Chapter One demonstrates existence of a non-controlling interest shareholders' equilibrium for a stylized one-period stock market economy with fewer securities than states of the world. The economy has two decision mechanisms: Owners vote to change firms' production plans across states, fixing shareholdings; and individuals trade shares and the current production / consumption good, fixing production plans. A shareholders' equilibrium is a production plan profile, and a shares / current good allocation stable for both mechanisms. In equilibrium, no (Kramer direction-restricted) plan revision is supported by a share-weighted majority, and there exists no Pareto superior reallocation.

Chapter Two addresses efficient management of stationary-site, fixed-budget, partisan voter registration drives. Sufficient conditions obtain for unique optimal registrar deployment within contested districts. Each census tract is assigned an expected net plurality return to registration investment index, computed from estimates of registration, partisanship, and turnout. Optimum registration intensity is a logarithmic transformation of a tract's index. These conditions are tested using a merged data set including both census variables and Los Angeles County Registrar data from several 1984 Assembly registration drives. Marginal registration spending benefits, registrar compensation, and the general campaign problem are also discussed.

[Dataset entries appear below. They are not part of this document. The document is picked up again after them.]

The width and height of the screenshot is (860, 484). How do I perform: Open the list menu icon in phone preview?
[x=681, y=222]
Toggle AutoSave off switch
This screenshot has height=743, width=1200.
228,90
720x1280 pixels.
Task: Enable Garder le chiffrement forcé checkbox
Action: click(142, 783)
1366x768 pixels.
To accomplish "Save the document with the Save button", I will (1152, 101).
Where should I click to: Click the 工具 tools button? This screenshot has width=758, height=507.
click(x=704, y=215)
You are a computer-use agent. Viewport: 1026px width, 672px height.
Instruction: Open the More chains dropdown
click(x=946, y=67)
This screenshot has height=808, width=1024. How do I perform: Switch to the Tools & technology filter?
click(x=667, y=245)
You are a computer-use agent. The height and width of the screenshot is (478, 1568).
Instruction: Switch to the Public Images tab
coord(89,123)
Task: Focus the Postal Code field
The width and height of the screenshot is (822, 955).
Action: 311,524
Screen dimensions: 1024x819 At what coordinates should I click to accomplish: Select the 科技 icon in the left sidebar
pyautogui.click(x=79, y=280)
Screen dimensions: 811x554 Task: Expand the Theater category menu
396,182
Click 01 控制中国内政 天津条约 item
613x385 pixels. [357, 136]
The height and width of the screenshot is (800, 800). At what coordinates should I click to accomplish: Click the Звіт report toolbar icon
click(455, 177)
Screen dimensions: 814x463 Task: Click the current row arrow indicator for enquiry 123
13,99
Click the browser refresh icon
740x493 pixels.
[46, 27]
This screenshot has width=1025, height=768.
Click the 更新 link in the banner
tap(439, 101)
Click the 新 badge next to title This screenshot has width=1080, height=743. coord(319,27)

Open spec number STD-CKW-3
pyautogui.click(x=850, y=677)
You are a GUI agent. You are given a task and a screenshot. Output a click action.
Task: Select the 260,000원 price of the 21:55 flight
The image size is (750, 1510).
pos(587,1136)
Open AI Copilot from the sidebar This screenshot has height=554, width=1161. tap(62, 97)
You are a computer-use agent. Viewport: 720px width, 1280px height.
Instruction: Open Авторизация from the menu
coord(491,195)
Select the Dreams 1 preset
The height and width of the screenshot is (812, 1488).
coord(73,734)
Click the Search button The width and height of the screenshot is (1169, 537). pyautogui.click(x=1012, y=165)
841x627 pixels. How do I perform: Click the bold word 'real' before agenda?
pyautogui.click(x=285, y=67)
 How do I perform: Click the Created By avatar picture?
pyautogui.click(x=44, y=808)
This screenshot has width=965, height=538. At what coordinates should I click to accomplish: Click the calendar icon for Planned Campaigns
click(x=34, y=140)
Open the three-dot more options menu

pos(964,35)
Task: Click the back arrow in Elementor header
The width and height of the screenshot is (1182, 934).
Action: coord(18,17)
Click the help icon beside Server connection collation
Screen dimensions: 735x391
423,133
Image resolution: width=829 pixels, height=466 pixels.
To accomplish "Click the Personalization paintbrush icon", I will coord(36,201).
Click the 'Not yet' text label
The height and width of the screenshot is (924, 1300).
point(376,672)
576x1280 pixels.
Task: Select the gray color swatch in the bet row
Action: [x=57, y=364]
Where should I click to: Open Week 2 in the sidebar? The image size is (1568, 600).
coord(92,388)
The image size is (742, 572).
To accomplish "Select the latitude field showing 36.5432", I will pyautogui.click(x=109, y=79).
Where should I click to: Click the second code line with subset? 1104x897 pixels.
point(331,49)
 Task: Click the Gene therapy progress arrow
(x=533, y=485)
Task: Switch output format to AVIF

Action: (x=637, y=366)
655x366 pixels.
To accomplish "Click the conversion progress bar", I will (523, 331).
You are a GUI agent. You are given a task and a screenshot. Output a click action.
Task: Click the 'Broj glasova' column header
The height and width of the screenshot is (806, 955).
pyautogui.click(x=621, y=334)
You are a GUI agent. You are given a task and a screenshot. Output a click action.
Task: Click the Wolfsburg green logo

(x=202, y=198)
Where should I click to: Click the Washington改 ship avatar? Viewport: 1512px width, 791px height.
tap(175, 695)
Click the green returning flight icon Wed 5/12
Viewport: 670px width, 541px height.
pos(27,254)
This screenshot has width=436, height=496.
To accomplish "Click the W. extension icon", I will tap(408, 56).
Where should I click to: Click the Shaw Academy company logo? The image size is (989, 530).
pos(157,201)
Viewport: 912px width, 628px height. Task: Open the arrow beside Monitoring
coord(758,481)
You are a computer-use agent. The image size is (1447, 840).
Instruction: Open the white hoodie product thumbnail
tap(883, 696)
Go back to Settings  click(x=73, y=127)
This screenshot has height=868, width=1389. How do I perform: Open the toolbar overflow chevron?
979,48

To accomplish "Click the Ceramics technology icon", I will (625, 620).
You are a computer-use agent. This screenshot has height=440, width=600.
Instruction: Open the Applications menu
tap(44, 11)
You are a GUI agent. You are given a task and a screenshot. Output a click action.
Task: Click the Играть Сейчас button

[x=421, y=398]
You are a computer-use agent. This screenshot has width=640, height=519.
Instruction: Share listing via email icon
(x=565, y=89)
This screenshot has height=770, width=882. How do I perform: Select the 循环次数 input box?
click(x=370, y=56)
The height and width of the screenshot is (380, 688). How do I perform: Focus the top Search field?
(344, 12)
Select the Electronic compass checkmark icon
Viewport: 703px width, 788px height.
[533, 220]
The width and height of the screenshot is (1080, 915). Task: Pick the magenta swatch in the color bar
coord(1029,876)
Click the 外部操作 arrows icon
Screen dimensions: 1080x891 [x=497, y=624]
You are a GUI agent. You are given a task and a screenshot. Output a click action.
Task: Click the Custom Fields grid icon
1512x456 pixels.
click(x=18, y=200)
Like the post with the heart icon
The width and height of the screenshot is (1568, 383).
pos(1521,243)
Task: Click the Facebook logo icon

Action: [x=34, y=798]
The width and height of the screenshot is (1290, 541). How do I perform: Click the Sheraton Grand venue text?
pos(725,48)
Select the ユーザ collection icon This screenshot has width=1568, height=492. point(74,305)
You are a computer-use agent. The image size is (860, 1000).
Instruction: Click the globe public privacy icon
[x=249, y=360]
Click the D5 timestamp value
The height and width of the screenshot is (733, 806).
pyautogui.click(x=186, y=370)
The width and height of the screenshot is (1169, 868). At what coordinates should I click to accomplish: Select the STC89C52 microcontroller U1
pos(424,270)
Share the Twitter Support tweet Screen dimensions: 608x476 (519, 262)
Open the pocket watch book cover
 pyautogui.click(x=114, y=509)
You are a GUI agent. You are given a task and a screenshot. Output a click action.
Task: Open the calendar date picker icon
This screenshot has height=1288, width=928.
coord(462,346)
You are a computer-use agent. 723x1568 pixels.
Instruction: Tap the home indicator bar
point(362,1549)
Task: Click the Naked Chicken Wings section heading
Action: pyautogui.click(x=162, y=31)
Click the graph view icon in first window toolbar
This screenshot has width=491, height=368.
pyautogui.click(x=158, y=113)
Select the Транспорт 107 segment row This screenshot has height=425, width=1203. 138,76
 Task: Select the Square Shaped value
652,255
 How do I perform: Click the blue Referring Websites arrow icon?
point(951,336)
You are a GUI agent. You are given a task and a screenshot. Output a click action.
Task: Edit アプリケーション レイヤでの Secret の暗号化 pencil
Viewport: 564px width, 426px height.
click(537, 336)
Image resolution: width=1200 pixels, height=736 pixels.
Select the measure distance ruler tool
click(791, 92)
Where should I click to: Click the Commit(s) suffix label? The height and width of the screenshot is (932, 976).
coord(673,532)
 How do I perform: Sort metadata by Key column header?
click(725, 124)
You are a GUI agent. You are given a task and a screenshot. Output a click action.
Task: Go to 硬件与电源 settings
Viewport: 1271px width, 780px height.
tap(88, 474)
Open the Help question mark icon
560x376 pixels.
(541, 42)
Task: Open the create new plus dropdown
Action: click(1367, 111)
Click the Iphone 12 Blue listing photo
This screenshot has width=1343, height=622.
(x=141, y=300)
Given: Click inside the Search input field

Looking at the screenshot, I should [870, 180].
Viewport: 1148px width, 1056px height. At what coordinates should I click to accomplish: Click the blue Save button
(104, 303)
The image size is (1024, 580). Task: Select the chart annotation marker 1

The last chapter considers social decision procedures at a higher level of abstraction. Chapter Three analyzes the structure of decisive coalition families, given a quasitransitive-valued social decision procedure satisfying the universal domain and ITA axioms. By identifying those alternatives X* ⊆ X on which the Pareto principle fails, imposition in the social ranking is characterized. Every coaliton is weakly decisive for X* over X~X*, and weakly antidecisive for X~X* over X*; therefore, alternatives in X~X* are never socially ranked above X*. Repeated filtering of alternatives causing Pareto failure shows states in X^n*~X^((n+1))* are never socially ranked above X^((n+1))*. Limiting results of iterated application of the *-operator are also discussed.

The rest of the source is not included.